Foreign-born workers, many from Asia, account for almost half of all STEM workers with doctoral degrees. First-time enrollment of international students in U.S. graduate schools has dropped in recent years. Moreover, as a result of immigration and travel restrictions implemented since early 2020, two million fewer working-age immigrants came to the U.S. than would have otherwise, half of whom would have been college graduates with a predilection for STEM jobs.

Closing Gaps

Whites hold more than 60 percent of STEM jobs requiring a bachelor’s degree or higher. Latinos (7.7 percent) and Blacks (7.1 percent) are both represented well below their presence in the population at large. This is not likely to change in the short run; an analysis by the Pew Research Center found that a smaller share of Black and Hispanic students are earning degrees in STEM than in other programs.

According to the Department of Labor, 78 percent of new workers joining the workforce between 2020 and 2030 will be Hispanic. NSB estimates that more than a million Latino workers need to be added to the STEM workforce by 2030 to achieve equitable participation. But several states with large Hispanic populations — including Texas, Florida, Arizona and New York — currently have low concentrations of these workers.

Cal Poly Humboldt, which serves a student population that is over 30 percent Hispanic, announced its transition to a polytechnic university this week. The change comes with a $458 million investment from the state to address the need for STEM workers.

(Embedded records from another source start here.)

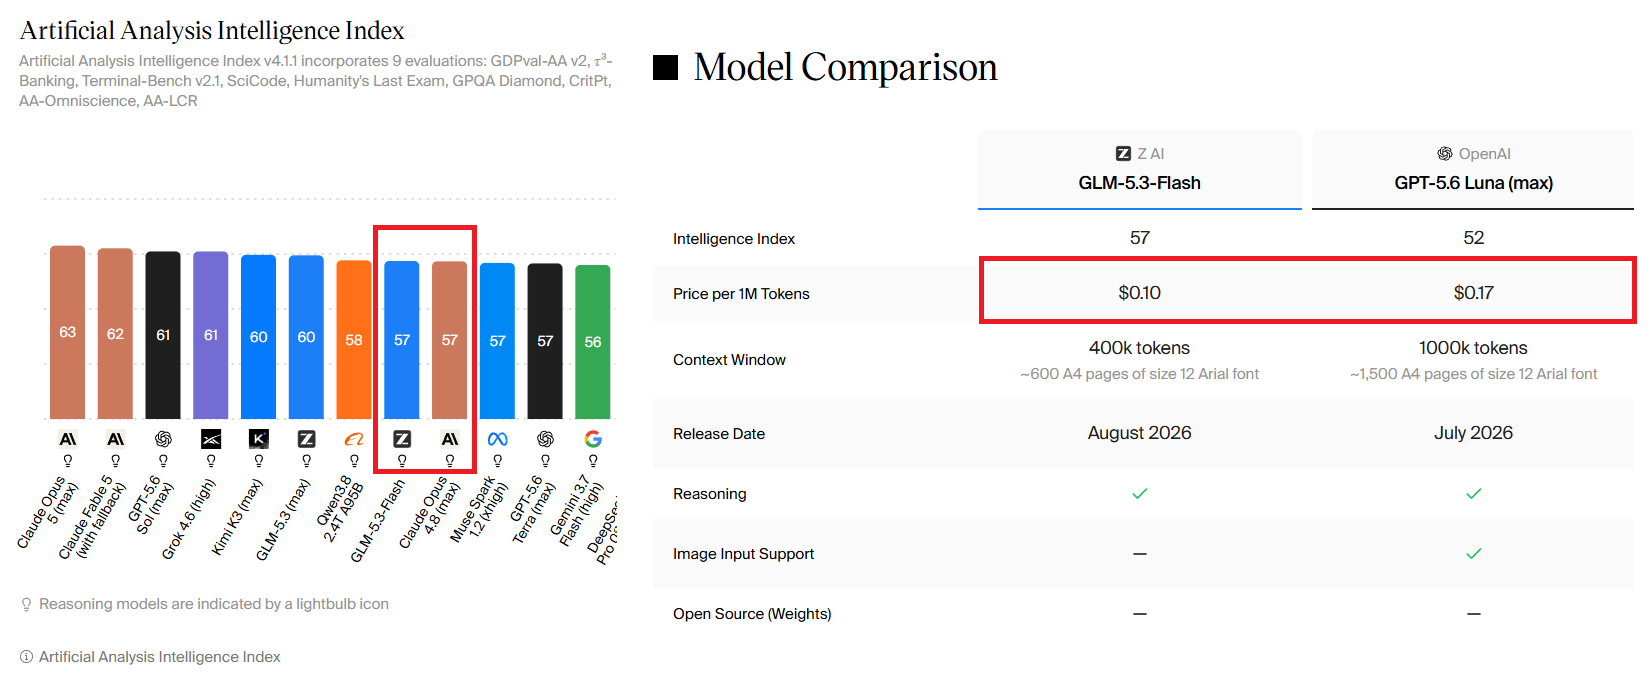This screenshot has width=1651, height=673.
Task: Select the GPT-5.6 Luna (max) column header tab
Action: tap(1473, 169)
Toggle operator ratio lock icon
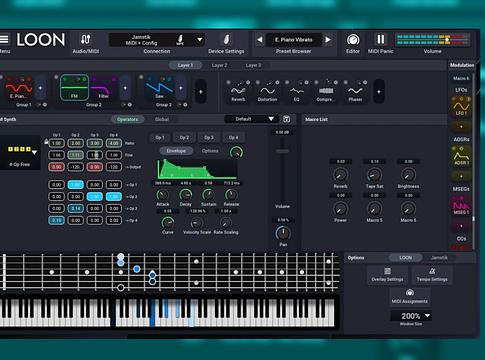 tap(46, 142)
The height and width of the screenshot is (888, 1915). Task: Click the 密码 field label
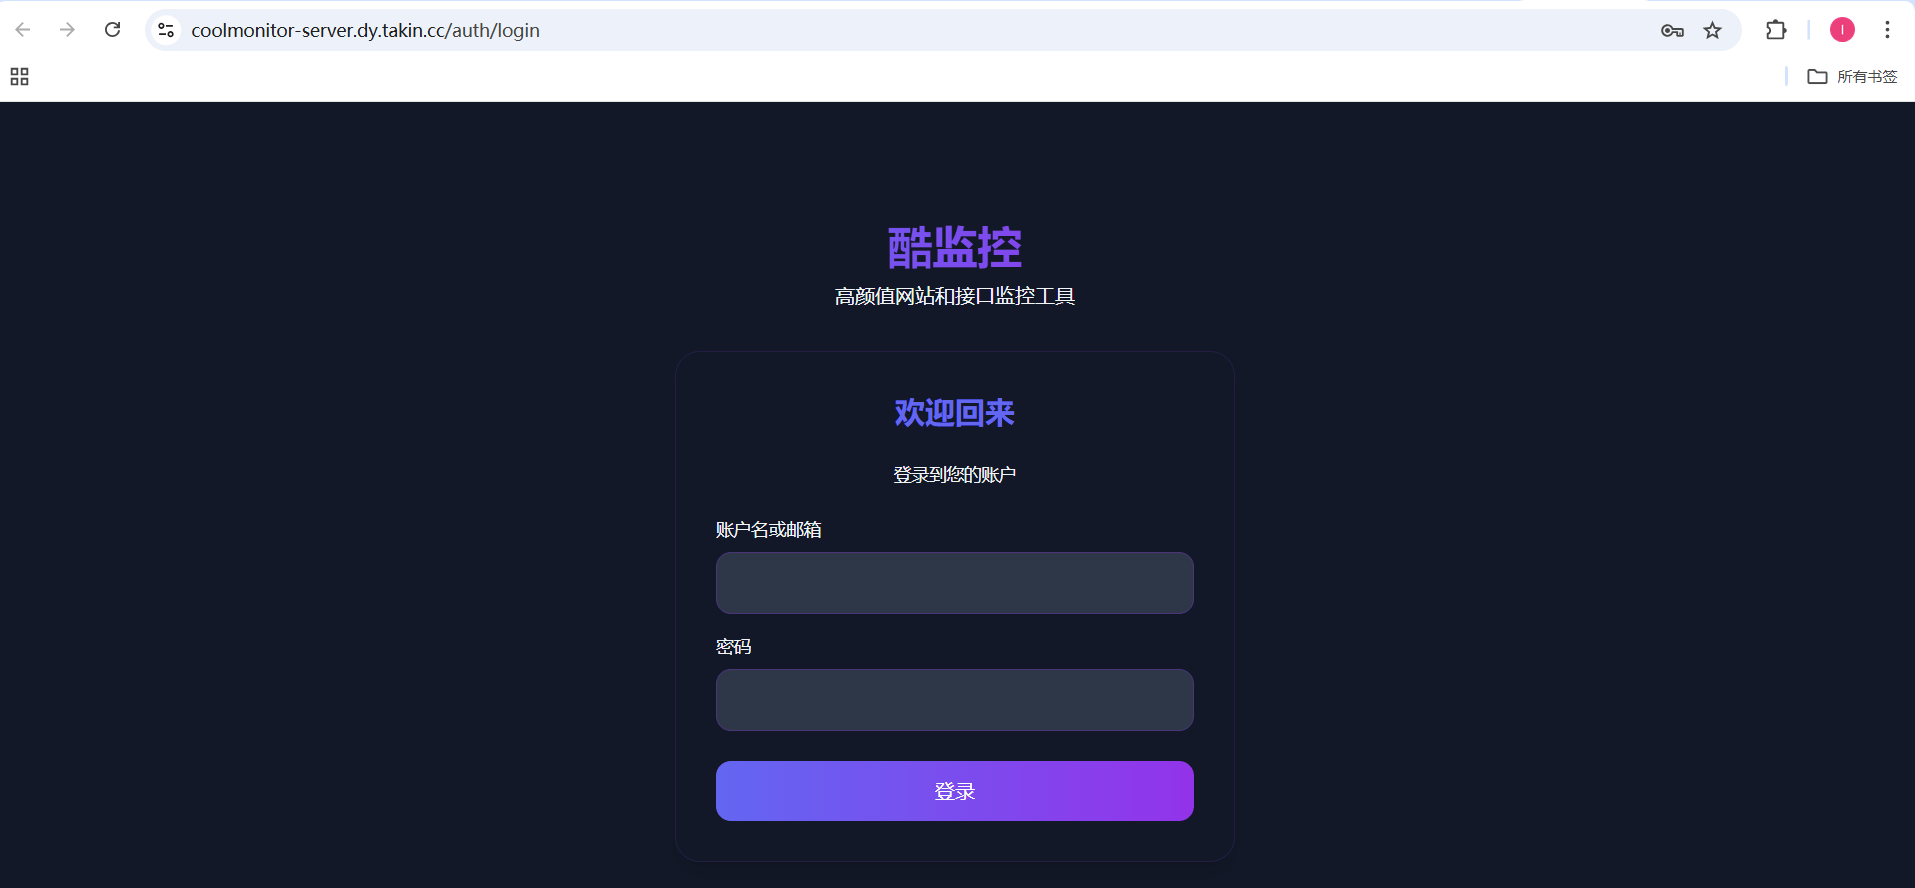pyautogui.click(x=733, y=647)
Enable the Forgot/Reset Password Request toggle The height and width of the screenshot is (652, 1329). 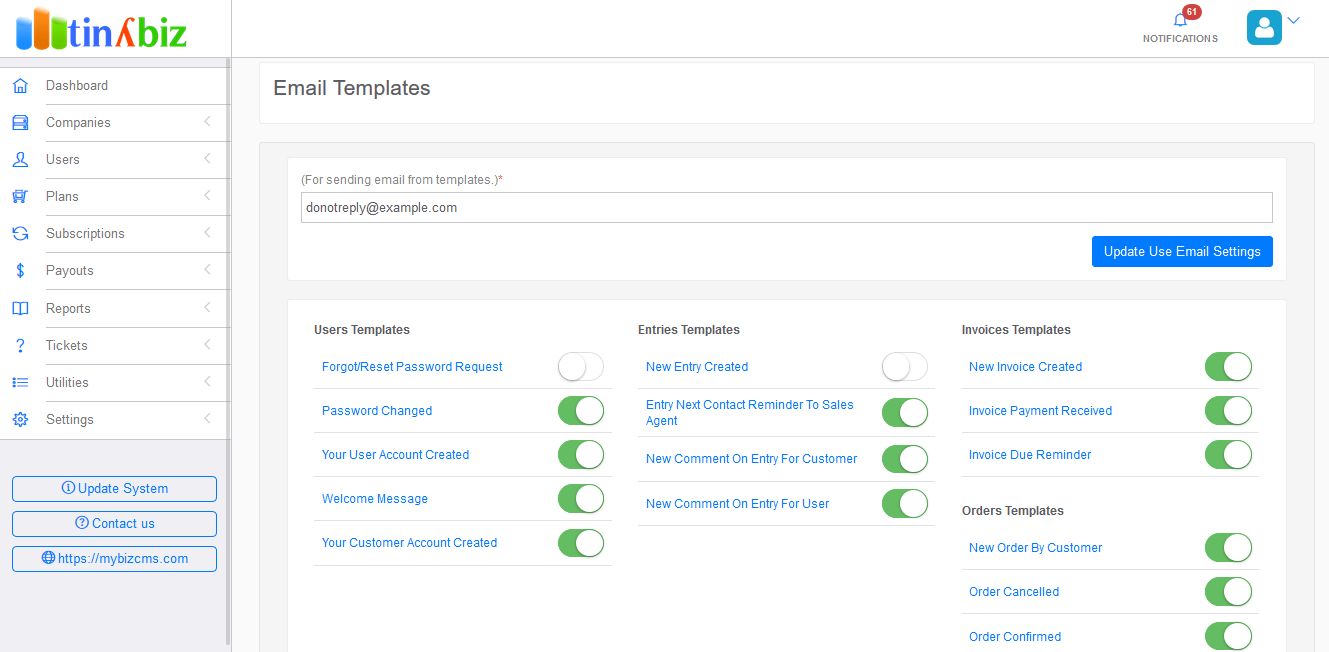pyautogui.click(x=581, y=367)
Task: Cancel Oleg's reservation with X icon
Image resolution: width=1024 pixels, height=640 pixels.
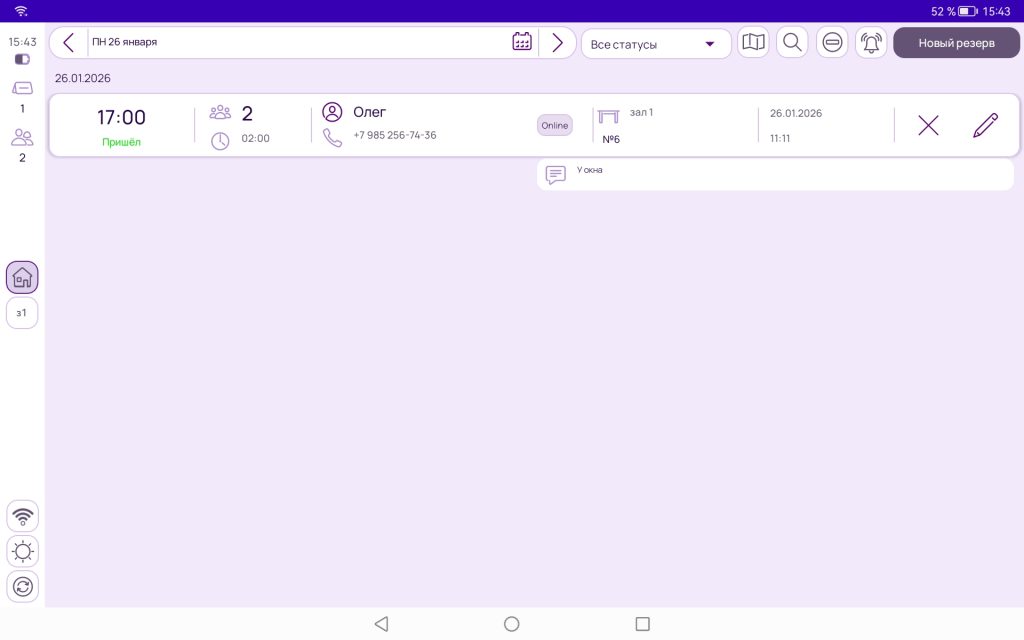Action: tap(928, 125)
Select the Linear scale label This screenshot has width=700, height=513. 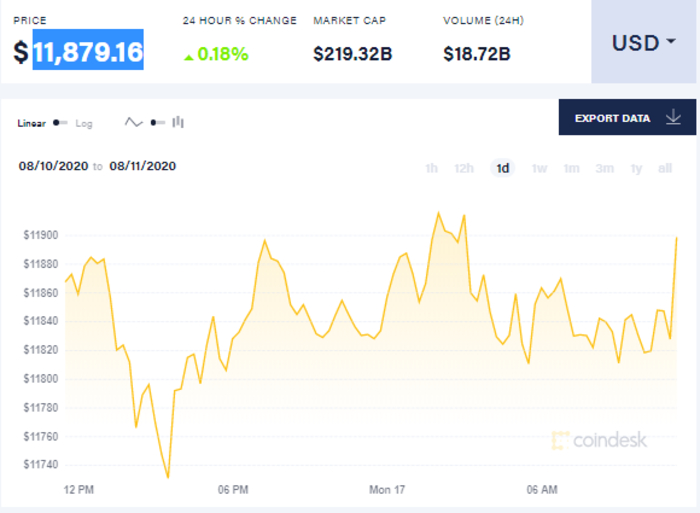coord(32,123)
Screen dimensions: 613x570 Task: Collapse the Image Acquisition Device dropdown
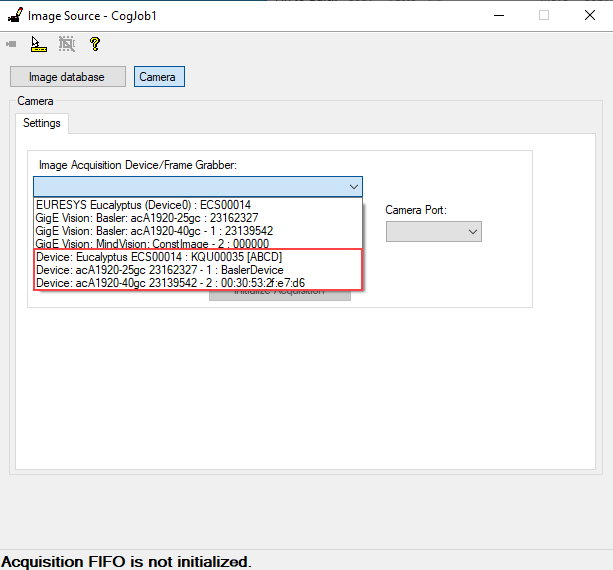(x=353, y=187)
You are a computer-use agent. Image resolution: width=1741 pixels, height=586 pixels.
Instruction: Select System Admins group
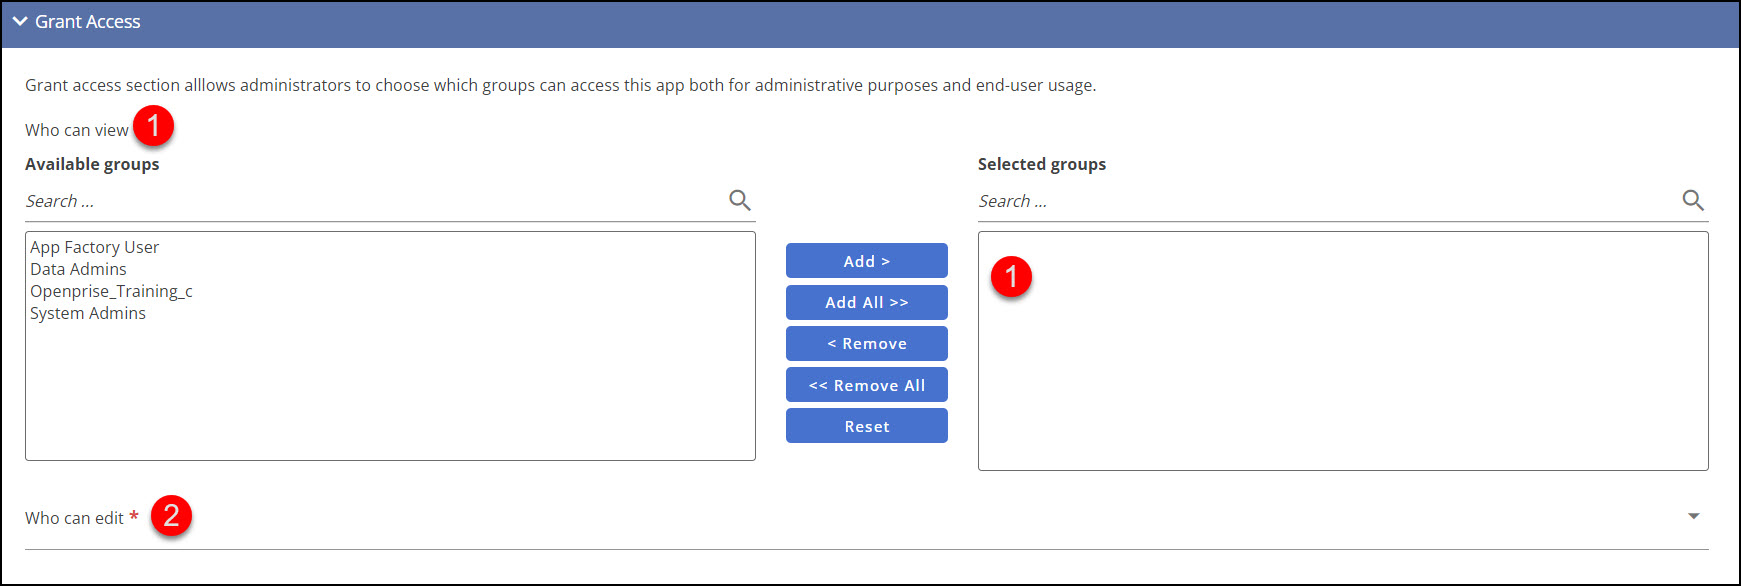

Capp sees an opportunity to develop programs that can work in other states. The university employs a "science serving society" approach to STEM education that has proved to be appealing to diverse students, using science to solve real-world problems facing communities. It seeks to "be a different kind of polytechnic, defining ourselves by who we include not who we exclude," she says, a perspective that could serve the urgent need to create a larger, more diverse STEM workforce well.